Gentoo Websites Logo
Go to: Gentoo Home Documentation Forums Lists Bugs Planet Store Wiki Get Gentoo!

Bug 457782

Summary: bugs.gentoo.org (mostly) inaccessible to bots
Product: Gentoo Infrastructure Reporter: Daniel Santos <daniel.santos>
Component: BugzillaAssignee: Bugzilla Admins <bugzilla>
Status: RESOLVED OBSOLETE    
Severity: normal    
Priority: Normal    
Version: unspecified   
Hardware: All   
OS: Linux   
Whiteboard:
Package list:
Runtime testing required: ---
Bug Depends on:    
Bug Blocks: 457784    

Description Daniel Santos 2013-02-16 02:54:11 UTC
This is a follow-up on #446402, which was closed for being too broad in scope. I hope this report is more helpful!

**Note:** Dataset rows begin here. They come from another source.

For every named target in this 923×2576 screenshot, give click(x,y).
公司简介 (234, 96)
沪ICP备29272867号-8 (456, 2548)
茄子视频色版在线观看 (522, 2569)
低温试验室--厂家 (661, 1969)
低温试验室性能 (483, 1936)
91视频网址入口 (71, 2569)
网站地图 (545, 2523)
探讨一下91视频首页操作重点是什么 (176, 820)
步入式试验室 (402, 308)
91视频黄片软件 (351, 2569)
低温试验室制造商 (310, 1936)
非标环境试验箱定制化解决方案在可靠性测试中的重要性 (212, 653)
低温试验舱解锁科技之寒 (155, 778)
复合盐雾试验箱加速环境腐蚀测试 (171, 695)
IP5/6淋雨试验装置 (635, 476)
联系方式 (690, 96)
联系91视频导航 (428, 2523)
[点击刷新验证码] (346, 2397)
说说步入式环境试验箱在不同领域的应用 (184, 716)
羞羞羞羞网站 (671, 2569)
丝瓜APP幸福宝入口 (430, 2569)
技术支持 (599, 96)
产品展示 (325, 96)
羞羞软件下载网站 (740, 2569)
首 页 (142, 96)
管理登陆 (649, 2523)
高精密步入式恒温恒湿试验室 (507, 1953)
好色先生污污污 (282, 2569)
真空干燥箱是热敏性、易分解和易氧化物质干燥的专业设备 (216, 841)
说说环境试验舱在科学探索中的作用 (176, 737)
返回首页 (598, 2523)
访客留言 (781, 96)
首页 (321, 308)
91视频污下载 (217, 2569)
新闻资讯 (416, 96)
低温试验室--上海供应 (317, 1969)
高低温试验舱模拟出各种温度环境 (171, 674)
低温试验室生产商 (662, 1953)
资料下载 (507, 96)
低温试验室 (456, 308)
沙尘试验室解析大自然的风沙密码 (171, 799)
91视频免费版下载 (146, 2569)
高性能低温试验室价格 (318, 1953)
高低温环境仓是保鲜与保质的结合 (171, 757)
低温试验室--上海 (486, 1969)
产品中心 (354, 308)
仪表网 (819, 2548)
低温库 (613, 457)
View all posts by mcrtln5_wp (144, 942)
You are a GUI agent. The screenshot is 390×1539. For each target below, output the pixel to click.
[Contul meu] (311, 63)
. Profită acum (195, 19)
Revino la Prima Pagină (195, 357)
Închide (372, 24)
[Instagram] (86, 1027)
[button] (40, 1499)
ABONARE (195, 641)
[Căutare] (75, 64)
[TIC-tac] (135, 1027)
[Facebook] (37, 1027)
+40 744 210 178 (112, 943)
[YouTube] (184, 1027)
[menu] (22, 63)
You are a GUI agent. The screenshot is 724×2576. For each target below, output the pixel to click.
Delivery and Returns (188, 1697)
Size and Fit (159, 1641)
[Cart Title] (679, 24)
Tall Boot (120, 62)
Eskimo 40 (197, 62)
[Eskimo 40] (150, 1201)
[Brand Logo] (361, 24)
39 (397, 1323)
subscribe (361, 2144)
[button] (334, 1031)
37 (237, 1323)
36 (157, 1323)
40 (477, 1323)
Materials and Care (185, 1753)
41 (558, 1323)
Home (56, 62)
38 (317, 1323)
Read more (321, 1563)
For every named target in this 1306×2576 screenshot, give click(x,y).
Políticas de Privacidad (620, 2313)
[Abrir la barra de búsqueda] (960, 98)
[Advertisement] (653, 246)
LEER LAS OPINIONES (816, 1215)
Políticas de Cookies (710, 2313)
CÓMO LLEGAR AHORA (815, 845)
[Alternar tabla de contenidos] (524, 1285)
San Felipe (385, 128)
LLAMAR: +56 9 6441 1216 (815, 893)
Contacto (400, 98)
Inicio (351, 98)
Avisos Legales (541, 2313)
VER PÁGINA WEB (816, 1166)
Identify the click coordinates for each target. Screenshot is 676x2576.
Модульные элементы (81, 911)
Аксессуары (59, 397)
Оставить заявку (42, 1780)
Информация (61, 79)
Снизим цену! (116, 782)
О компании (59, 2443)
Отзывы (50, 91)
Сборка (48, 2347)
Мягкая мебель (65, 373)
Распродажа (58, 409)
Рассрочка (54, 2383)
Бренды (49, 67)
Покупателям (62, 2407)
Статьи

Specifically, a summary list of bugs (their summary, id # and link) is available to bots, but the individual reports are not.  The /data/cached/* files provide a link via the https protocol for each bug.  https://bugs.gentoo.org and http://bugs.gentoo.org have differing robots.txt.  The https server forbids everything and then re-forbids each sub-directory specifically in case "Disallow: *" and "Disallow: /" weren't clear enough.  IMO, there's nothing wrong with that -- I don't think we need bots crawling around in https, burning our CPU on encryption, but limiting search engines to just our summaries & id#s is too restrictive.

The second challenge is that the http server re-directs to https when attempting to access a bug via (bug #123 in this case) either the URI "/123" or "/show_bug.cgi?id=123".

It seems to me that we need to:
1. Change the cache generators to specify the http protocol
2. Allow access to bugs via http instead of 301-ing them to the https server.

Of course, this presents a new problem: show_bug.cgi is (I suspect) resource-intensive.  Can we access bug reports via "/<id>" and hit a static document?  If not, we need a solution so that search engines can hit our full bug reports (minus email addresses of course).
Comment 1 Daniel Santos 2013-02-16 03:09:26 UTC
I think I see how we can assure that email addresses don't end up in search engines.  If http server uses a show_bug.cgi that just never shows the addresses (rather or not you are a logged in), then I think all should be fine.  Therefore, regardless of rather or not the crawler uses an account, the email addresses will be suppressed (as long as robots.txt is obeyed).
Comment 2 Alec Warner (RETIRED) archtester gentoo-dev Security 2021-08-25 21:11:37 UTC
This is 8 years old, please re-open if its an actual problem for you.